Tatlı dil yılanı deliğinden çıkarır

Sert ve kırıcı olmayan, yumuşak, hoşa giden, gönül alıcı, okşayıcı, etkileyici, inandırıcı ve yerinde söylenmiş söz insanın hoşuna gider; bu söz en azgın kişinin bile inadını kırar, onu yumuşatır ve yola getirir.

Olumsuz düşünce ve davranışlarında anlamsız biçimde inatla direnenleri, öfke ile sertlikle değil; gönül okşayıcı tatlı sözlerle yola getirmeye çalışmak, yumuşatmak en doğru yoldur.

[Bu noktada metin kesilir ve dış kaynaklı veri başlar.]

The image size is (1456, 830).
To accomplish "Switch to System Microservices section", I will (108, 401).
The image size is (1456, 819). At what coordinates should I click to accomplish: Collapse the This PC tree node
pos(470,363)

Acı (kötü) söz insanı (adamı) dininden (çıkarır), tatlı söz (dil) yılanı deliğinden (ininden) çıkarır

Onur kırıcı, sert, kötü sözler insanı öfkelendirir; sabrını taşırır, çileden çıkarır, hoş olmayan davranışlara sürükler. Bunun aksine yumuşak, tatlı, hoş sözler de öfkeli, geçimsiz, saldırgan insanları yatıştırabilir; zarar vermelerinin önüne geçip onları doğru yola sokabilir.

DİL İLE İLGİLİ DEYİMLER

Ağız dil vermemek
Konuşmamak, susmak.

Ağzı dili (ağzı) kurumak
konuşamaz duruma gelmek: Ağzım dilim kurudu, kız yalvara yalvara -Halk türküsü.

Ağzı dili bağlanmak
Herhangi bir sebeple konuşamaz olmak.

Dilinin ucuyla
İçten, yürekten olmayarak, laf olsun diye.

Dilinin ucuna gelmek
Söyleyecek duruma gelmek: İsmi dilimin ucuna gelir gelmez kalbimden hafif bir cereyanın kopup damarlarıma aktığını duyuyorum. -E. İ. Benice.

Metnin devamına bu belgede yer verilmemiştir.